> TASK DETAILS: Please copy every record exactly as it is written.

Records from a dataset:
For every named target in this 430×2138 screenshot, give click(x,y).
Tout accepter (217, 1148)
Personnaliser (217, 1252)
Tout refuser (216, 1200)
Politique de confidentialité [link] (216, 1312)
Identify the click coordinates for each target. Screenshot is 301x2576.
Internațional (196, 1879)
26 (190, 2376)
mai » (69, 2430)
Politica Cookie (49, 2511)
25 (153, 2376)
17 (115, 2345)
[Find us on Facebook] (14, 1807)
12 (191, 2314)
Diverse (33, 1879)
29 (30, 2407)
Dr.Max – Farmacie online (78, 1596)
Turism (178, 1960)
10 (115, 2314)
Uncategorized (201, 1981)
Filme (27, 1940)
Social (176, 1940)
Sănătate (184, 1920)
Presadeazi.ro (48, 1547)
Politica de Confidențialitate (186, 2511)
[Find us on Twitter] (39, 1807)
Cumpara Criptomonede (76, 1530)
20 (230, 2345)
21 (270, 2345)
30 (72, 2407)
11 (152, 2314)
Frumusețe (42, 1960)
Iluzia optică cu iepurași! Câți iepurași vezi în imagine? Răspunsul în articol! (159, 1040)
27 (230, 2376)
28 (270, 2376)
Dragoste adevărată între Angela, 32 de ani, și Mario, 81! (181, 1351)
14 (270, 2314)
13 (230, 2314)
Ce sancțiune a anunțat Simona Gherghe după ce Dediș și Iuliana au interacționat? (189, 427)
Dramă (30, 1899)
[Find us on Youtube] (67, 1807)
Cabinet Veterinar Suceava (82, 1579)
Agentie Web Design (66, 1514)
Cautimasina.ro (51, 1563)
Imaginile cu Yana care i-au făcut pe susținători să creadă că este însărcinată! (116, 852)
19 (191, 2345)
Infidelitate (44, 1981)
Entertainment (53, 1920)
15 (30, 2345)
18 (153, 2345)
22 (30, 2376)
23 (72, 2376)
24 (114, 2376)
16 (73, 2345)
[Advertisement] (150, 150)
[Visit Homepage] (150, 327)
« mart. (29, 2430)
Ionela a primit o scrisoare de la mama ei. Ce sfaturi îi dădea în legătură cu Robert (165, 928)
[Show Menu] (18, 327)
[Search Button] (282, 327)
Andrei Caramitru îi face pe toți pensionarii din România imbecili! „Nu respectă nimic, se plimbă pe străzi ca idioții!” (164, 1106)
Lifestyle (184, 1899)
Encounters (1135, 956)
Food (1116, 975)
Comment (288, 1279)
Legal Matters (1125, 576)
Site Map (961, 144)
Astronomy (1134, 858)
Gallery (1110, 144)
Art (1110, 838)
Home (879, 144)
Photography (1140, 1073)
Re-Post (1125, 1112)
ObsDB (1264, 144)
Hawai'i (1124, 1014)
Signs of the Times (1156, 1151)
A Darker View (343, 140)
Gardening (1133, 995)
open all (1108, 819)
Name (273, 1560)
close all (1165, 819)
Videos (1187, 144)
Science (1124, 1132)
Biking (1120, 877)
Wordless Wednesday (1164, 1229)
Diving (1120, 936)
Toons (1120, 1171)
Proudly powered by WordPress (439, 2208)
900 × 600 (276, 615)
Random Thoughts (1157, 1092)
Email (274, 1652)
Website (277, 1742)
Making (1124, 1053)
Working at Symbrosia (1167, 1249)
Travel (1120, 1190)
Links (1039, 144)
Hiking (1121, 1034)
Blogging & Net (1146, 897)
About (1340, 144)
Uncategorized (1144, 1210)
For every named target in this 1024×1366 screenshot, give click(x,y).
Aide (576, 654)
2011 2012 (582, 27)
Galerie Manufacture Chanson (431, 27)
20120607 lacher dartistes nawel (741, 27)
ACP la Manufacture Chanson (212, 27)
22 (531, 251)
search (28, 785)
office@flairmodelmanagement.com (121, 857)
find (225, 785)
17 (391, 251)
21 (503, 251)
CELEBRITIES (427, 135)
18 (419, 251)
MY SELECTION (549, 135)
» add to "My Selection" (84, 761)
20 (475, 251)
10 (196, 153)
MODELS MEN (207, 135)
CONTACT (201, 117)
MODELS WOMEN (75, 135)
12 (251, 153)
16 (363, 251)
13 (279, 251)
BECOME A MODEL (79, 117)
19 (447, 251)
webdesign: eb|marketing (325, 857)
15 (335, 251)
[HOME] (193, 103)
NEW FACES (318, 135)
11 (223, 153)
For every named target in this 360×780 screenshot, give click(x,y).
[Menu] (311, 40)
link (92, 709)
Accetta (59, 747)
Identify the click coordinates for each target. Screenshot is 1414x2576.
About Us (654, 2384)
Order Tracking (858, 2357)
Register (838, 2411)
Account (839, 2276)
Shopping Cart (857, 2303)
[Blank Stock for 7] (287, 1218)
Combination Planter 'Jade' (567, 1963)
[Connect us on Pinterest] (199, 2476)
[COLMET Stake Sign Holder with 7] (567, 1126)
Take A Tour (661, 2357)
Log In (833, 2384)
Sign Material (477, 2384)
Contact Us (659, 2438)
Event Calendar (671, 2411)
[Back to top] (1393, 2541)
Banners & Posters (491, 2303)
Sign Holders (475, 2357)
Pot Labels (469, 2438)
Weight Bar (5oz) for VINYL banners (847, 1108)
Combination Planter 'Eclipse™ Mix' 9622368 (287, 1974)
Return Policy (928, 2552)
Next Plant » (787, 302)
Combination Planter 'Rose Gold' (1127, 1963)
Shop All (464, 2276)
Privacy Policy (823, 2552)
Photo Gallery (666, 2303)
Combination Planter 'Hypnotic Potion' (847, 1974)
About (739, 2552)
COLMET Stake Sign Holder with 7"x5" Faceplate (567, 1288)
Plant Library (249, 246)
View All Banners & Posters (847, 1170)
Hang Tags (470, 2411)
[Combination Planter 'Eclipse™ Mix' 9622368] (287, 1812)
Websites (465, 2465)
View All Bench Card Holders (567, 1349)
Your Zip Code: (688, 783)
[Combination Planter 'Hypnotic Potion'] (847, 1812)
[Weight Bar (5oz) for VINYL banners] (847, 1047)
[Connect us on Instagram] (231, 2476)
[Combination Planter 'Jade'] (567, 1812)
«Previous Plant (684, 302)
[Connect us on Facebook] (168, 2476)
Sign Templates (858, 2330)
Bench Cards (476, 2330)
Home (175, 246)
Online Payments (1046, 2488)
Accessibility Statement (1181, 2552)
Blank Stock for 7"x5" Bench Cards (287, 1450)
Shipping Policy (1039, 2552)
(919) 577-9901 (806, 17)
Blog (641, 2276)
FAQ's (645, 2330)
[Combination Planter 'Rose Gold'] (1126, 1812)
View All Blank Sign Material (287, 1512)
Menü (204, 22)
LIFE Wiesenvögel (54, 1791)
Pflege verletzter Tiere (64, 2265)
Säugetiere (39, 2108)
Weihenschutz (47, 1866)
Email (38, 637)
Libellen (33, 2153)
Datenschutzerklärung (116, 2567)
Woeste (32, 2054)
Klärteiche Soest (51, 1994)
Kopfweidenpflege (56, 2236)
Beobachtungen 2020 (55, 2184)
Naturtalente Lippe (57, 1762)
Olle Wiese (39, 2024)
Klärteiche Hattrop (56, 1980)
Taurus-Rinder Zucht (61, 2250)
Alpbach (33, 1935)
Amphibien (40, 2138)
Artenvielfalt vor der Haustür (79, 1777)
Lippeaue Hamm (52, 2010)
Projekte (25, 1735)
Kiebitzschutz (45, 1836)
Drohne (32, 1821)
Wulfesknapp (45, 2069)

> ANSWER:
For every named target in this 430×2138 screenshot, give click(x,y).
Tout accepter (217, 1148)
Personnaliser (217, 1252)
Tout refuser (216, 1200)
Politique de confidentialité [link] (216, 1312)
Identify the click coordinates for each target. Screenshot is 301x2576.
Internațional (196, 1879)
26 (190, 2376)
mai » (69, 2430)
Politica Cookie (49, 2511)
25 (153, 2376)
17 (115, 2345)
[Find us on Facebook] (14, 1807)
12 (191, 2314)
Diverse (33, 1879)
29 (30, 2407)
Dr.Max – Farmacie online (78, 1596)
Turism (178, 1960)
10 (115, 2314)
Uncategorized (201, 1981)
Filme (27, 1940)
Social (176, 1940)
Sănătate (184, 1920)
Presadeazi.ro (48, 1547)
Politica de Confidențialitate (186, 2511)
[Find us on Twitter] (39, 1807)
Cumpara Criptomonede (76, 1530)
20 (230, 2345)
21 (270, 2345)
30 (72, 2407)
11 (152, 2314)
Frumusețe (42, 1960)
Iluzia optică cu iepurași! Câți iepurași vezi în imagine? Răspunsul în articol! (159, 1040)
27 (230, 2376)
28 (270, 2376)
Dragoste adevărată între Angela, 32 de ani, și Mario, 81! (181, 1351)
14 (270, 2314)
13 (230, 2314)
Ce sancțiune a anunțat Simona Gherghe după ce Dediș și Iuliana au interacționat? (189, 427)
Dramă (30, 1899)
[Find us on Youtube] (67, 1807)
Cabinet Veterinar Suceava (82, 1579)
Agentie Web Design (66, 1514)
Cautimasina.ro (51, 1563)
Imaginile cu Yana care i-au făcut pe susținători să creadă că este însărcinată! (116, 852)
19 (191, 2345)
Infidelitate (44, 1981)
Entertainment (53, 1920)
15 (30, 2345)
18 (153, 2345)
22 (30, 2376)
23 (72, 2376)
24 (114, 2376)
16 (73, 2345)
[Advertisement] (150, 150)
[Visit Homepage] (150, 327)
« mart. (29, 2430)
Ionela a primit o scrisoare de la mama ei. Ce sfaturi îi dădea în legătură cu Robert (165, 928)
[Show Menu] (18, 327)
[Search Button] (282, 327)
Andrei Caramitru îi face pe toți pensionarii din România imbecili! „Nu respectă nimic, se plimbă pe străzi ca idioții!” (164, 1106)
Lifestyle (184, 1899)
Encounters (1135, 956)
Food (1116, 975)
Comment (288, 1279)
Legal Matters (1125, 576)
Site Map (961, 144)
Astronomy (1134, 858)
Gallery (1110, 144)
Art (1110, 838)
Home (879, 144)
Photography (1140, 1073)
Re-Post (1125, 1112)
ObsDB (1264, 144)
Hawai'i (1124, 1014)
Signs of the Times (1156, 1151)
A Darker View (343, 140)
Gardening (1133, 995)
open all (1108, 819)
Name (273, 1560)
close all (1165, 819)
Videos (1187, 144)
Science (1124, 1132)
Biking (1120, 877)
Wordless Wednesday (1164, 1229)
Diving (1120, 936)
Toons (1120, 1171)
Proudly powered by WordPress (439, 2208)
900 × 600 (276, 615)
Random Thoughts (1157, 1092)
Email (274, 1652)
Website (277, 1742)
Making (1124, 1053)
Working at Symbrosia (1167, 1249)
Travel (1120, 1190)
Links (1039, 144)
Hiking (1121, 1034)
Blogging & Net (1146, 897)
About (1340, 144)
Uncategorized (1144, 1210)
For every named target in this 1024×1366 screenshot, give click(x,y).
Aide (576, 654)
2011 2012 (582, 27)
Galerie Manufacture Chanson (431, 27)
20120607 lacher dartistes nawel (741, 27)
ACP la Manufacture Chanson (212, 27)
22 (531, 251)
search (28, 785)
office@flairmodelmanagement.com (121, 857)
find (225, 785)
17 (391, 251)
21 (503, 251)
CELEBRITIES (427, 135)
18 (419, 251)
MY SELECTION (549, 135)
» add to "My Selection" (84, 761)
20 (475, 251)
10 (196, 153)
MODELS MEN (207, 135)
CONTACT (201, 117)
MODELS WOMEN (75, 135)
12 (251, 153)
16 (363, 251)
13 (279, 251)
BECOME A MODEL (79, 117)
19 (447, 251)
webdesign: eb|marketing (325, 857)
15 (335, 251)
[HOME] (193, 103)
NEW FACES (318, 135)
11 (223, 153)
For every named target in this 360×780 screenshot, give click(x,y).
[Menu] (311, 40)
link (92, 709)
Accetta (59, 747)
Identify the click coordinates for each target. Screenshot is 1414x2576.
About Us (654, 2384)
Order Tracking (858, 2357)
Register (838, 2411)
Account (839, 2276)
Shopping Cart (857, 2303)
[Blank Stock for 7] (287, 1218)
Combination Planter 'Jade' (567, 1963)
[Connect us on Pinterest] (199, 2476)
[COLMET Stake Sign Holder with 7] (567, 1126)
Take A Tour (661, 2357)
Log In (833, 2384)
Sign Material (477, 2384)
Contact Us (659, 2438)
Event Calendar (671, 2411)
[Back to top] (1393, 2541)
Banners & Posters (491, 2303)
Sign Holders (475, 2357)
Pot Labels (469, 2438)
Weight Bar (5oz) for VINYL banners (847, 1108)
Combination Planter 'Eclipse™ Mix' 9622368 (287, 1974)
Return Policy (928, 2552)
Next Plant » (787, 302)
Combination Planter 'Rose Gold' (1127, 1963)
Shop All (464, 2276)
Privacy Policy (823, 2552)
Photo Gallery (666, 2303)
Combination Planter 'Hypnotic Potion' (847, 1974)
About (739, 2552)
COLMET Stake Sign Holder with 7"x5" Faceplate (567, 1288)
Plant Library (249, 246)
View All Banners & Posters (847, 1170)
Hang Tags (470, 2411)
[Combination Planter 'Eclipse™ Mix' 9622368] (287, 1812)
Websites (465, 2465)
View All Bench Card Holders (567, 1349)
Your Zip Code: (688, 783)
[Combination Planter 'Hypnotic Potion'] (847, 1812)
[Weight Bar (5oz) for VINYL banners] (847, 1047)
[Connect us on Instagram] (231, 2476)
[Combination Planter 'Jade'] (567, 1812)
«Previous Plant (684, 302)
[Connect us on Facebook] (168, 2476)
Sign Templates (858, 2330)
Bench Cards (476, 2330)
Home (175, 246)
Online Payments (1046, 2488)
Accessibility Statement (1181, 2552)
Blank Stock for 7"x5" Bench Cards (287, 1450)
Shipping Policy (1039, 2552)
(919) 577-9901 (806, 17)
Blog (641, 2276)
FAQ's (645, 2330)
[Combination Planter 'Rose Gold'] (1126, 1812)
View All Blank Sign Material (287, 1512)
Menü (204, 22)
LIFE Wiesenvögel (54, 1791)
Pflege verletzter Tiere (64, 2265)
Säugetiere (39, 2108)
Weihenschutz (47, 1866)
Email (38, 637)
Libellen (33, 2153)
Datenschutzerklärung (116, 2567)
Woeste (32, 2054)
Klärteiche Soest (51, 1994)
Kopfweidenpflege (56, 2236)
Beobachtungen 2020 (55, 2184)
Naturtalente Lippe (57, 1762)
Olle Wiese (39, 2024)
Klärteiche Hattrop (56, 1980)
Taurus-Rinder Zucht (61, 2250)
Alpbach (33, 1935)
Amphibien (40, 2138)
Artenvielfalt vor der Haustür (79, 1777)
Lippeaue Hamm (52, 2010)
Projekte (25, 1735)
Kiebitzschutz (45, 1836)
Drohne (32, 1821)
Wulfesknapp (45, 2069)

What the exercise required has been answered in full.